2006
The Source
April 2006


“The Source,” New Era, Apr. 2006, 37

The Source

Finding cool water on a hot day taught me how to seek the Savior’s refreshment for the thirsty soul.

I grew up on a small farm in southwest Utah. To escape the heat, our family would sometimes drive up a nearby canyon where a creek flowed year round. I can still feel the dry desert air blowing in my face in the backseat of the car. As we entered the canyon, the air became cooler and more fragrant.

My favorite place to go was the Big Spring, the major source of the creek. At the base of an almost vertical canyon wall, a steady stream of clear, cool, sweet water burst from a cleft in a large boulder.

I learned how to get a drink by watching my father kneel on a large, flat rock and scoop water from the spring. He would never drink downstream, where the water had been fouled by surface runoff. Near the source, the water would always be pure and clear.

Sometimes when I’m thinking of Christ, I think of that spring. The Lord declared to Jeremiah that He is “the fountain of living waters” (Jer. 2:13). Through His Atonement and Resurrection, Jesus Christ is the source of eternal life. Anyone who has come to Christ thirsting for divine truth knows the refreshment that comes as His Spirit fills the mind and heart. When we immerse ourselves in the scriptures, the testimony and doctrines of Christ flow into us like living water, refreshing our souls and renewing our strength.
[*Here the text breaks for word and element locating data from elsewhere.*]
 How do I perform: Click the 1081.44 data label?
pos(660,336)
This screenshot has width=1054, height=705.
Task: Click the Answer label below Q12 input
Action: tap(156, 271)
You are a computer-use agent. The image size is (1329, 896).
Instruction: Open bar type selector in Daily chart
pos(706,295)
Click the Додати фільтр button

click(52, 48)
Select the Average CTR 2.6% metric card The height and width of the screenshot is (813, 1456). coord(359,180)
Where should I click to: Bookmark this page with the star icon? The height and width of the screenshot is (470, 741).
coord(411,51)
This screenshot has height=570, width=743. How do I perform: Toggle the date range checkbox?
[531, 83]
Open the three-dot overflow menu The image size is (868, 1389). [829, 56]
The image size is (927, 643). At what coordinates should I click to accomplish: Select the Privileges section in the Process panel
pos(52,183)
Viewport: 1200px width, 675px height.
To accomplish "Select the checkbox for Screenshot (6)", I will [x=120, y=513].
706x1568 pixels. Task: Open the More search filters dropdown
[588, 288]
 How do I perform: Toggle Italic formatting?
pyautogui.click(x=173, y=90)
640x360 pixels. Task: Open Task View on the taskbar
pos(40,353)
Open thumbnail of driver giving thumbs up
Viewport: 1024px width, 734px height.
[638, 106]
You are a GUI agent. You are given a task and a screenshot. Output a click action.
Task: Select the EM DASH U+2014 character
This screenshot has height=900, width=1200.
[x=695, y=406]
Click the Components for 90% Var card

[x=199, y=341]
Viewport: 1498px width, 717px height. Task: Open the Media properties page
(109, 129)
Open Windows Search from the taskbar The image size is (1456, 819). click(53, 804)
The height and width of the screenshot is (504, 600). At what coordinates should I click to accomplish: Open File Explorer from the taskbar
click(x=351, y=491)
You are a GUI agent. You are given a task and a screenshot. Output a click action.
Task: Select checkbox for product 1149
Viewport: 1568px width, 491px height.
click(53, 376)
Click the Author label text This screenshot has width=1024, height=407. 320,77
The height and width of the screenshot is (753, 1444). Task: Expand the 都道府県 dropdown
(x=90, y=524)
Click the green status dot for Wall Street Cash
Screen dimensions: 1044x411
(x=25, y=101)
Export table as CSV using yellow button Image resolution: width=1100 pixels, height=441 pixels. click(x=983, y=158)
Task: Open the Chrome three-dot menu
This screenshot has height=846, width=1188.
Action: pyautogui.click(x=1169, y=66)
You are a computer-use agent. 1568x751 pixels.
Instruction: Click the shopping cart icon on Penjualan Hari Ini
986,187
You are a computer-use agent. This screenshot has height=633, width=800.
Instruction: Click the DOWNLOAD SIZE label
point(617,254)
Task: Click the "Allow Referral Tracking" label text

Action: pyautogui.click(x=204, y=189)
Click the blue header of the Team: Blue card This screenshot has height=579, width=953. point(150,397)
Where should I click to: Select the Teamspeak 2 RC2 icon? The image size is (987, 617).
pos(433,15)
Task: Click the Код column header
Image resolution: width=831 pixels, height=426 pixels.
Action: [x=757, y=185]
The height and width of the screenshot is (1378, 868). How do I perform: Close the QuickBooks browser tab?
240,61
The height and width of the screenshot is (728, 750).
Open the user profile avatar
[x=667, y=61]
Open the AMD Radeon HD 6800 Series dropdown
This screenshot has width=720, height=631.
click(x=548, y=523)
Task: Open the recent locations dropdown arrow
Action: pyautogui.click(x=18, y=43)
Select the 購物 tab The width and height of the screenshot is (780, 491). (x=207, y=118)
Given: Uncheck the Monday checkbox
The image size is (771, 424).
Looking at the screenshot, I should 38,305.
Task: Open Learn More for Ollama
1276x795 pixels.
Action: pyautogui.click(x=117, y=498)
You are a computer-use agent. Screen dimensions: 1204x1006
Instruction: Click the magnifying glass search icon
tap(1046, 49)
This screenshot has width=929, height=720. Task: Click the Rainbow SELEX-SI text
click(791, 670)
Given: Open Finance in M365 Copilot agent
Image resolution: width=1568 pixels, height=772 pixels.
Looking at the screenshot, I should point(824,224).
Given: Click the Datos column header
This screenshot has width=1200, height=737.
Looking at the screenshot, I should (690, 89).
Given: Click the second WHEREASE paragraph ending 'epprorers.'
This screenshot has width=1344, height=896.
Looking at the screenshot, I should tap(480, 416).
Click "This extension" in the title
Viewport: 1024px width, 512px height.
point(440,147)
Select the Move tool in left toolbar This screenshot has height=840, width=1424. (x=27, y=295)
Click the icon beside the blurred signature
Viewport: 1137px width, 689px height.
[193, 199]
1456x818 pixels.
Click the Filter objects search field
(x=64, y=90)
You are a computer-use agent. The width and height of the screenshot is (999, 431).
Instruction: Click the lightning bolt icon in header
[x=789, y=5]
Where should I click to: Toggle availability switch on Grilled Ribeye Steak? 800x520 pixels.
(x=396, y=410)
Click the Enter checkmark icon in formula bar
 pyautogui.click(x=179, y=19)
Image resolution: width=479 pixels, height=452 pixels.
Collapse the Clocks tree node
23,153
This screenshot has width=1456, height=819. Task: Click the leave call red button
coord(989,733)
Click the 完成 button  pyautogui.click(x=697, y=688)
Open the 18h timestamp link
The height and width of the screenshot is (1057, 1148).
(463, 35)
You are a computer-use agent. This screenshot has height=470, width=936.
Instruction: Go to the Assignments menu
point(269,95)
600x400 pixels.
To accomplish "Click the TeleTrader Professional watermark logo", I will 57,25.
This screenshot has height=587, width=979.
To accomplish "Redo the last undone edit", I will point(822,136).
This refreshment is lasting. To the Samaritan woman at Jacob’s well, the Savior promised: “Whosoever drinketh of this water shall thirst again: But whosoever drinketh of the water that I shall give him shall never thirst; but the water that I shall give him shall be in him a well of water springing up into everlasting life” (John 4:13–14).

As a young boy I learned the difference between the common, muddy water that flowed past my home and the pure, clear water from the stream in the canyon. To obtain the pure water, I had to climb to higher ground. I had to walk the narrow path, and I had to kneel. The pure, clear, sweet water came only at the source of the spring, and it was constant.

We can drink of the living water only as we come out of the world, as we walk the strait and narrow path, as we kneel in prayer, and as we immerse ourselves in the scriptures that witness of the living Savior. As we do so, the Lord will fulfill His promise that within us will be “a well of water springing up into everlasting life.”